• _DIRECTIONS FOR THIS TASK_:
When the line with "logowanie (650, 102)" appears below, start repeating lines exactly, and keep going through the line with "strój pana młodego (643, 1545)"; add nothing outside that span.

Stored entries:
Content starts

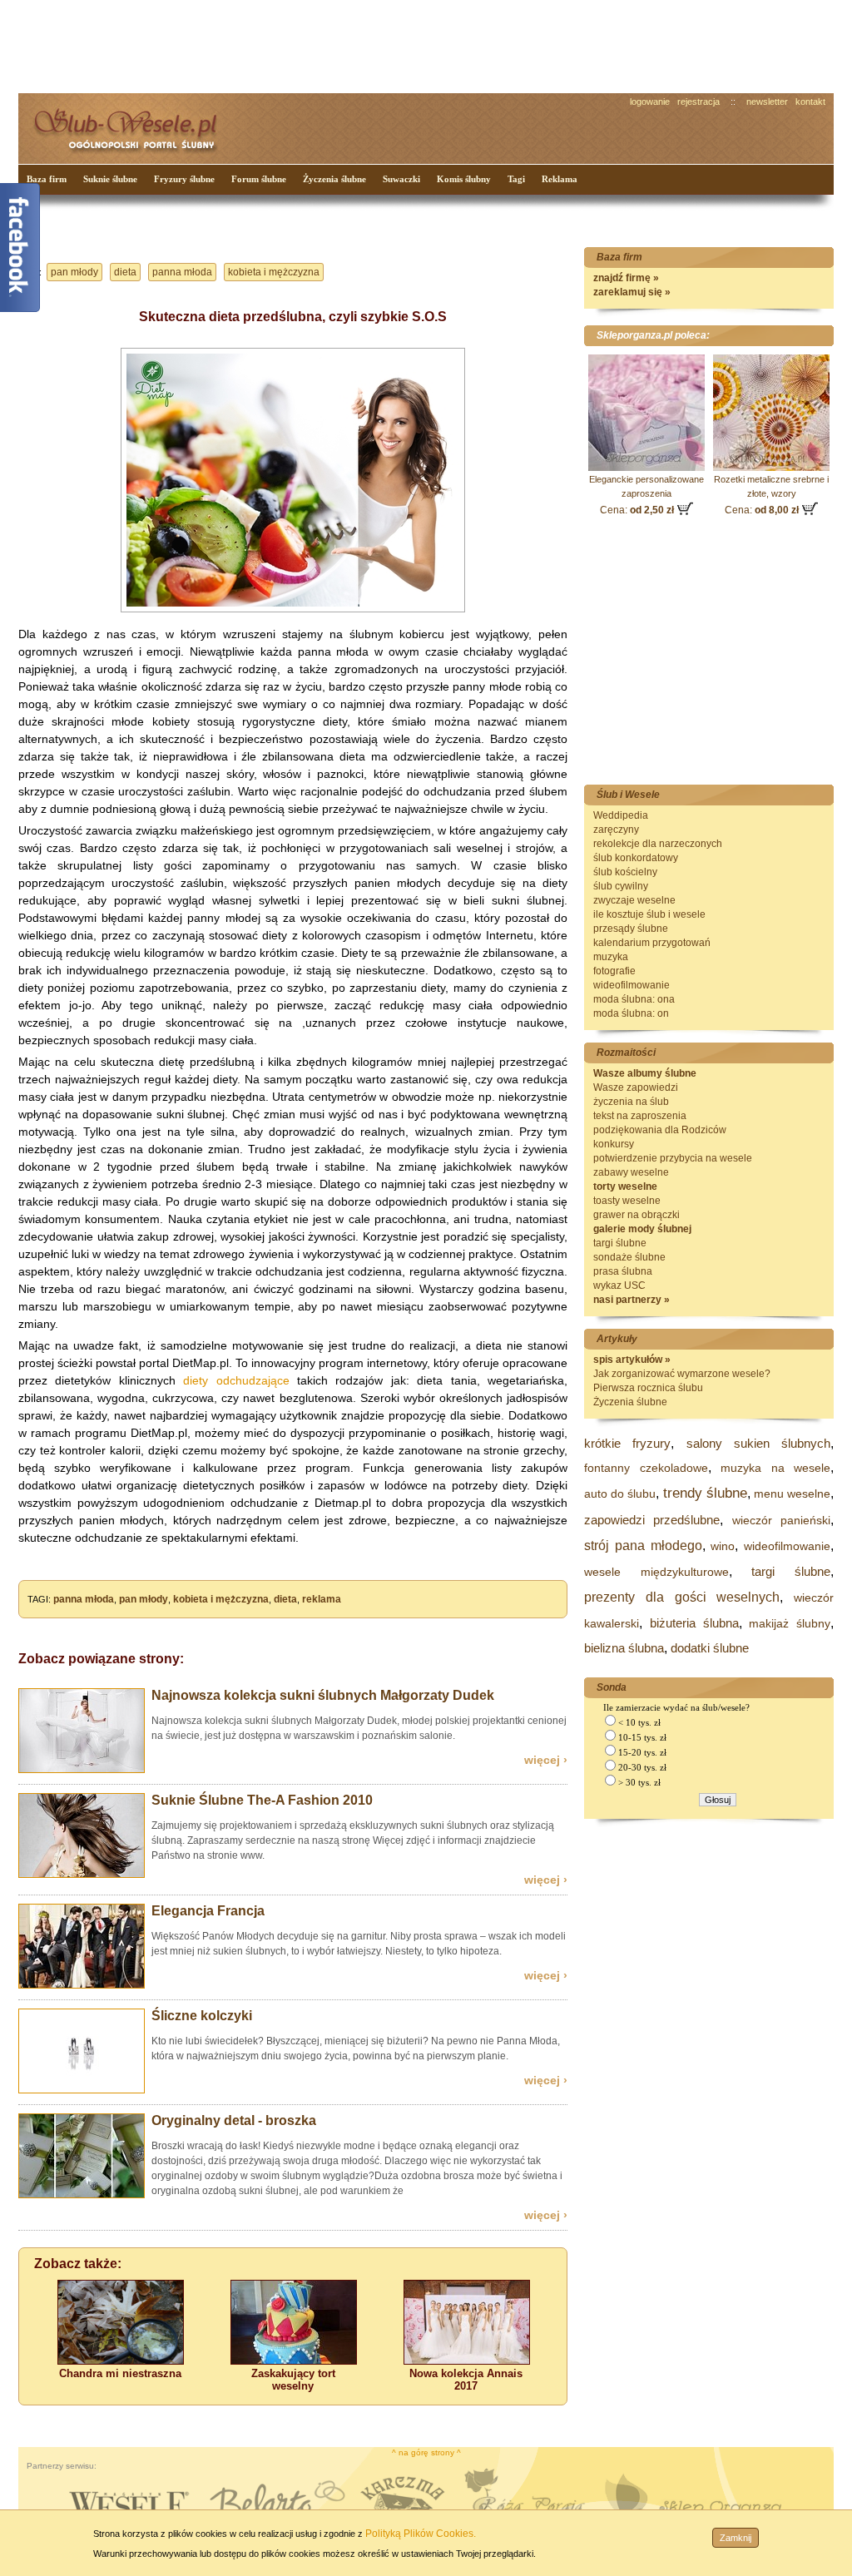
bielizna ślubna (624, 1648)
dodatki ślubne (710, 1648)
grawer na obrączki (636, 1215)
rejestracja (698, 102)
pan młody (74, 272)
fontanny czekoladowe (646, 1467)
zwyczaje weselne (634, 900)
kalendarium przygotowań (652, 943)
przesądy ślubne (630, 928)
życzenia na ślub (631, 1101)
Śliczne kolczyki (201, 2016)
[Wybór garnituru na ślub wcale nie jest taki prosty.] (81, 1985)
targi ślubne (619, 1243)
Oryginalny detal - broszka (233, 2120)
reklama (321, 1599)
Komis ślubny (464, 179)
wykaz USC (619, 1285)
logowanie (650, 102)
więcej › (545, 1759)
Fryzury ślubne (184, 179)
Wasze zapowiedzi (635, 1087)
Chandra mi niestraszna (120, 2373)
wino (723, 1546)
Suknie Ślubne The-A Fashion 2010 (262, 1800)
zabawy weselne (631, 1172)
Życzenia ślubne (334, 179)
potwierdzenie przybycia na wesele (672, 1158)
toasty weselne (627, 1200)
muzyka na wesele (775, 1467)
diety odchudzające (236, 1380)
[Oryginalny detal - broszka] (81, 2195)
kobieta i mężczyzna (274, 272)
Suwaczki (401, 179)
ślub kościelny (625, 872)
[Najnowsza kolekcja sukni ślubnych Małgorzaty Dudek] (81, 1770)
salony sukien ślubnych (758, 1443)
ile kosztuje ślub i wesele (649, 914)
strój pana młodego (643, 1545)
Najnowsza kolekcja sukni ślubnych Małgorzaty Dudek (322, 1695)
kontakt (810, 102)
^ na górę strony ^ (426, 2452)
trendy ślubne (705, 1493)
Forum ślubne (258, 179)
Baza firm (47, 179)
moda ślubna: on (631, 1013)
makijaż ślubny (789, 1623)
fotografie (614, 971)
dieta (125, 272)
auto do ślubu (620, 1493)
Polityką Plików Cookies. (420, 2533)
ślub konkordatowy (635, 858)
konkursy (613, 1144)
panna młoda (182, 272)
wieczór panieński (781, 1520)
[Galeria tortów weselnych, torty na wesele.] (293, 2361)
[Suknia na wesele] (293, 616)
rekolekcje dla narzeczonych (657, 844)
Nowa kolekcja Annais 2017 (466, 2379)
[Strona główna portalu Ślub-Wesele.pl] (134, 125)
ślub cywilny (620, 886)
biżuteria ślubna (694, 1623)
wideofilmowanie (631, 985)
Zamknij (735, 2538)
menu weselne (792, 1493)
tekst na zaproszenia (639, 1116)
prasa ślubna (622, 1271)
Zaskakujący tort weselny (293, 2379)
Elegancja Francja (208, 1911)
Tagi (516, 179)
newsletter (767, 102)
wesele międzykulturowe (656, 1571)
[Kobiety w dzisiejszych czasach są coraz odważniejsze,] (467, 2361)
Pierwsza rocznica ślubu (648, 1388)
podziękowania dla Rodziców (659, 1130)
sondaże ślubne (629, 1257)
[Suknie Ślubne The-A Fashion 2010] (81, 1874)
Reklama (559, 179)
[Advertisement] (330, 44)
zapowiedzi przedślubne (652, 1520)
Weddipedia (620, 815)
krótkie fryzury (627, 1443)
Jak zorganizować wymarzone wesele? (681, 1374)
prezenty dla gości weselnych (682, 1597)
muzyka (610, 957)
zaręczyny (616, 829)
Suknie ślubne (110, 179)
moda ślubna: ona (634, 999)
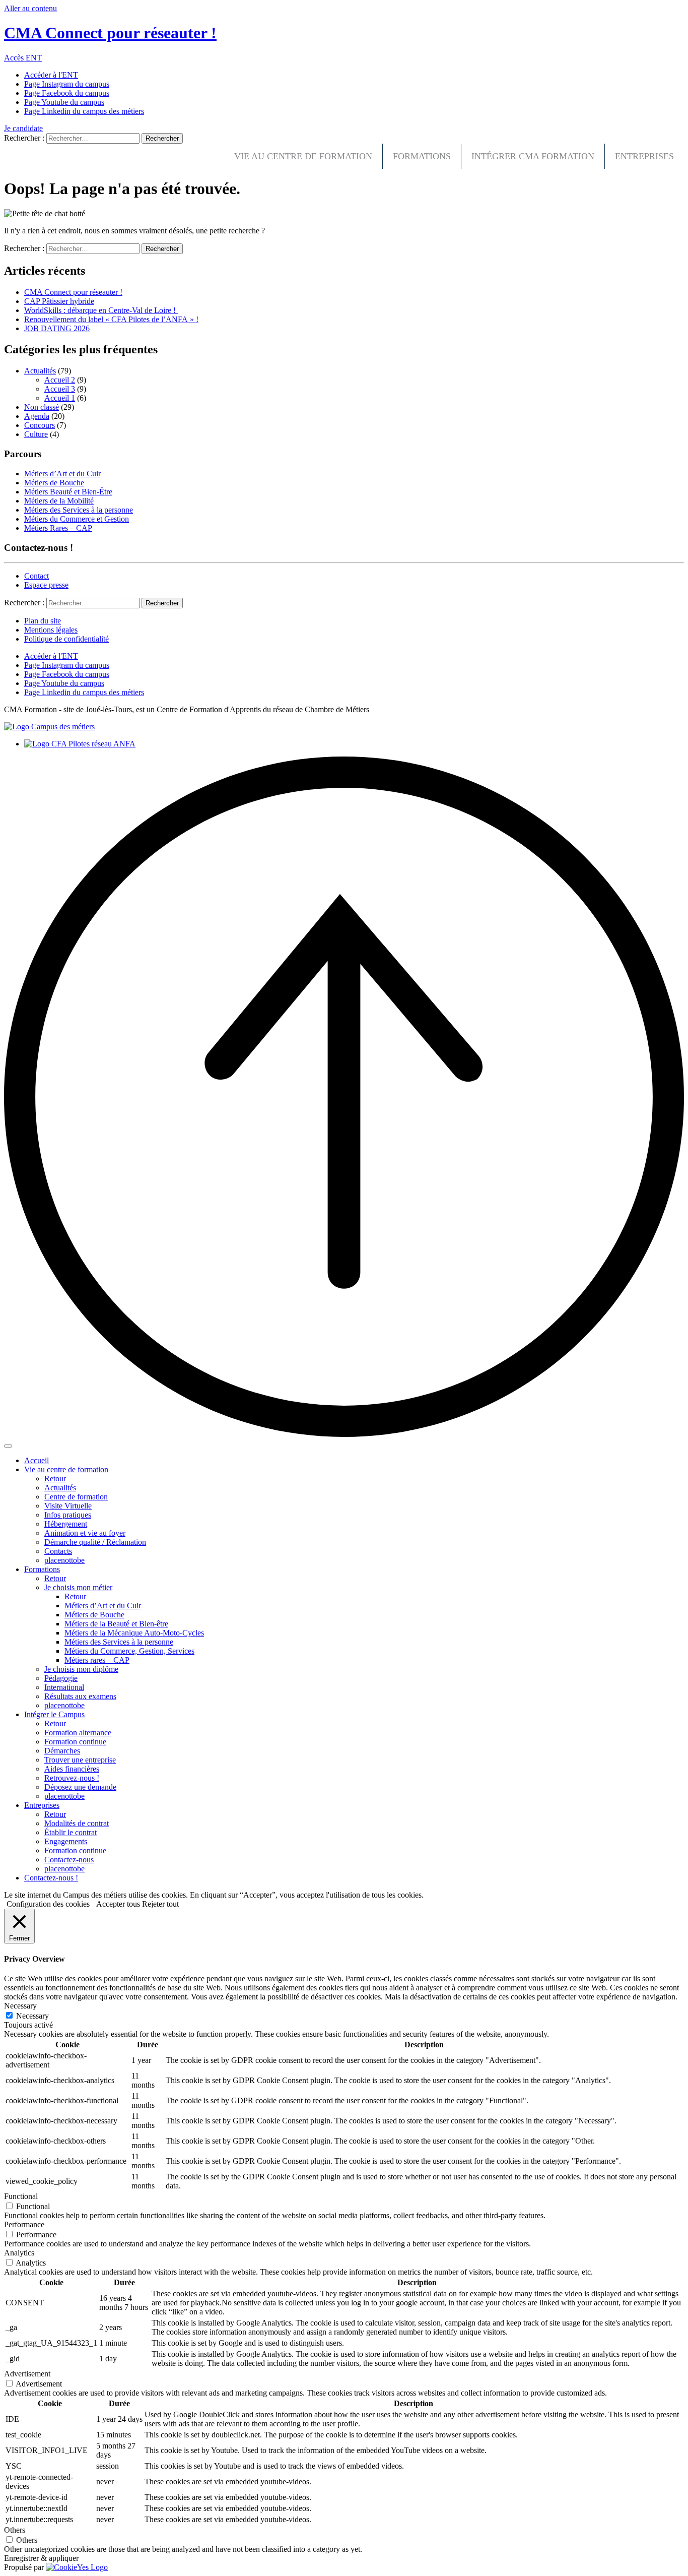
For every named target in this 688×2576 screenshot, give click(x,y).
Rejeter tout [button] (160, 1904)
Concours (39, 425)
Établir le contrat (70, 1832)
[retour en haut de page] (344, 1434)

Content ends

• _ANSWER SPACE_:
logowanie (650, 102)
więcej › (545, 1759)
Fryzury ślubne (184, 179)
Wasze zapowiedzi (635, 1087)
Chandra mi niestraszna (120, 2373)
wino (723, 1546)
Suknie Ślubne The-A Fashion 2010 (262, 1800)
zabawy weselne (631, 1172)
Życzenia ślubne (334, 179)
potwierdzenie przybycia na wesele (672, 1158)
toasty weselne (627, 1200)
muzyka na wesele (775, 1467)
diety odchudzające (236, 1380)
[Oryginalny detal - broszka] (81, 2195)
kobieta i mężczyzna (274, 272)
Suwaczki (401, 179)
ślub kościelny (625, 872)
[Najnowsza kolekcja sukni ślubnych Małgorzaty Dudek] (81, 1770)
salony sukien ślubnych (758, 1443)
ile kosztuje ślub i wesele (649, 914)
strój pana młodego (643, 1545)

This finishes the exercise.